Frazier alleged the existence of a case or controversy in his complaint, and Defendants have denied that allegation in their answers. Though no party has briefed the issue, the court proceeds on its own to examine the justiciability of Frazier's suit because of its duty to heed its jurisdiction. See Fleck Assocs. v. City of Phoenix, 471 F.3d 1100, 1106 n. 4 (9th Cir. 2006) ("[S]ince standing is an aspect of subject matter jurisdiction, the district court [is] free to reach the issue sua sponte."). Unless the plaintiff is confronted with "a concrete and particularized injury that is either actual or imminent," a federal court is without jurisdiction. Massachusetts v. EPA, 127 S.Ct. 1438, 1453 (U.S. 2007); cf. Poe v. Ullman, 367 U.S. 497, 508 (1961).

The court later holds that Frazier has proven a "sufficient threat of irreparable harm" to obtain a preliminary injunction. See discussion infra Part E. That holding necessarily satisfies the requirement of a justiciable "case or controversy" under Article III of the Constitution. However, even absent a sufficiently compelling case for interim injunctive relief, there can still be sufficient injury to create a case or controversy under Article III. Yniguez v. Mofford, 730 F. Supp. 309, 317 (D. Ariz. 1990) rev'd on other grounds, 939 F.2d 727 (9th Cir. 1991) ("While Yniguez has established a sufficient threat of enforcement to provide an actual controversy for purposes of Article III and the Declaratory Judgment Act, she has not established an enforcement threat sufficient to warrant injunctive relief."). See also Lawson v. Hill, 368 F.3d 955, 959 (7th Cir. 2004) ("Even if we are wrong to suppose the risk of prosecution too remote to confer standing to sue . . . the district judge was right not to enter an injunction. . . . [A]n injunction is an extraordinary remedy); Alliance of Auto. Mfr. v. Hull, 137 F. Supp. 2d 1165, 1169, 1173 (D. Ariz. 2001) (holding that the plaintiffs had sufficiently alleged that they "are engaging in conduct which may be prohibited . . . to satisfy the Article III 'case or controversy' requirement" but denying a preliminary injunction for lack of a showing of irreparable harm because exceptions within the statute "appear to preclude plaintiffs from making a successful argument . . . that their [activities] will be affected.").
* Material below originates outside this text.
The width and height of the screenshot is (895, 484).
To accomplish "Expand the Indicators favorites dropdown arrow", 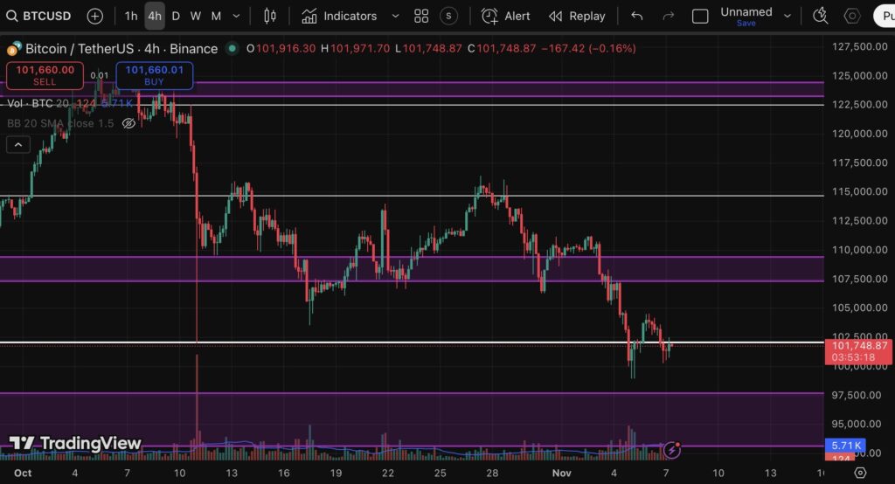I will [x=395, y=16].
For a case or controversy to exist under Article III, the plaintiff must have standing to assert his legal claims and those claims must be ripe for review. Renne v. Geary, 501 U.S. 312, 320 (1991). Frazier's case meets both of these requirements.

1. Standing

For standing a plaintiff must have suffered an "injury in fact," there must be "a causal connection between the injury and the conduct complained of," and it must be likely that the injury will be "redressed by a favorable decision." Lujan v. Defenders of Wildlife, 504 U.S. 555, 560 — 61 (1992) (internal citation and quotation marks omitted). In essence, Frazier's claimed injury is the threat and fear of prosecution for advertising and selling his t-shirts, with the concomitant risk of multiple and potentially ruinous criminal penalties for each violation. Because it is clear that the State's statute is causing this risk and fear, and because an injunction would suspend the threat, the only real issue for standing is whether Frazier is actually suffering any threat.
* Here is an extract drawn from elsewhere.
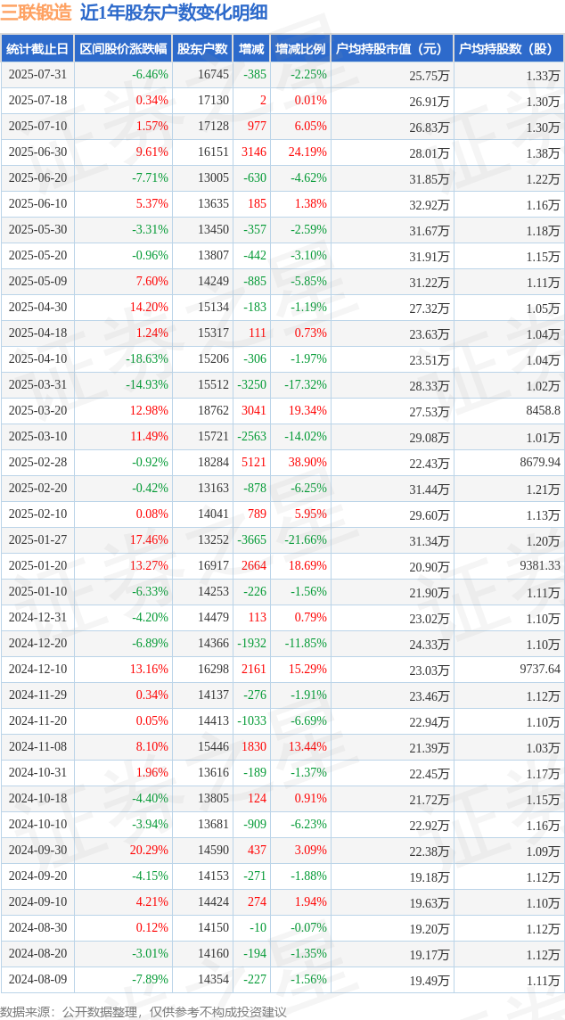This screenshot has width=565, height=1020.
Task: Click the 增减 column header
Action: (x=251, y=49)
"The Supreme Court has dispensed with rigid standing requirements" in free speech cases. Cal. Pro-Life Council, Inc. v. Getman, 328 F.3d 1088, 1094 (9th Cir. 2003) (citing Ariz. Right to Life Political Action Comm. v. Bayless, 320 F.3d 1002, 1006 (9th Cir. 2003)). See also Alaska Right to Life Political Action Comm. v. Feldman, No. 05-35902, 2007 U.S. App. LEXIS 22523, at *25 (9th Cir. Sept. 21, 2007). To establish an injury in fact when bringing a pre-enforcement challenge to a penal law based on the First Amendment, the plaintiff need not "first expose himself to actual arrest or prosecution to be entitled to challenge [the] statute." Babbitt v. United Farm Workers Nat'l Union, 442 U.S. 289, 298 (1979) (quoting Steffel v. Thompson, 415 U.S. 452, 459 (1974)). Rather, the plaintiff must demonstrate first that he has "an intention to engage in a course of conduct arguably affected with a constitutional interest, but proscribed by a statute," and second that "there exists a credible threat of prosecution thereunder." Id.
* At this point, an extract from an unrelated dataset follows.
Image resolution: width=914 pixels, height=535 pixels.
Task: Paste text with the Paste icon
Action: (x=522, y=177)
In other words, the plaintiff must have "an actual and well-founded fear that the law will be enforced against [him]." Virginia v. Am. Booksellers Ass'n, 484 U.S. 383, 393 (1988). When First Amendment rights are implicated, such a fear of prosecution may "only inure if the plaintiff's intended speech arguably falls within the statute's reach." Cal. Pro-Life Council, Inc., 328 F.3d at 1094 (citing Am. Booksellers Ass'n, 484 U.S. at 392). To evaluate the credibility of a threat of prosecution, courts look to 1) "whether the plaintiffs have articulated a 'concrete plan' to violate the law in question," 2) "whether the prosecuting authorities have communicated a specific warning or threat to initiate proceedings," and 3) "the history of past prosecution or enforcement under the statute." Thomas v. Anchorage Equal Rights Comm'n, 220 F.3d 1134, 1139 (9th Cir. 2000) (en banc).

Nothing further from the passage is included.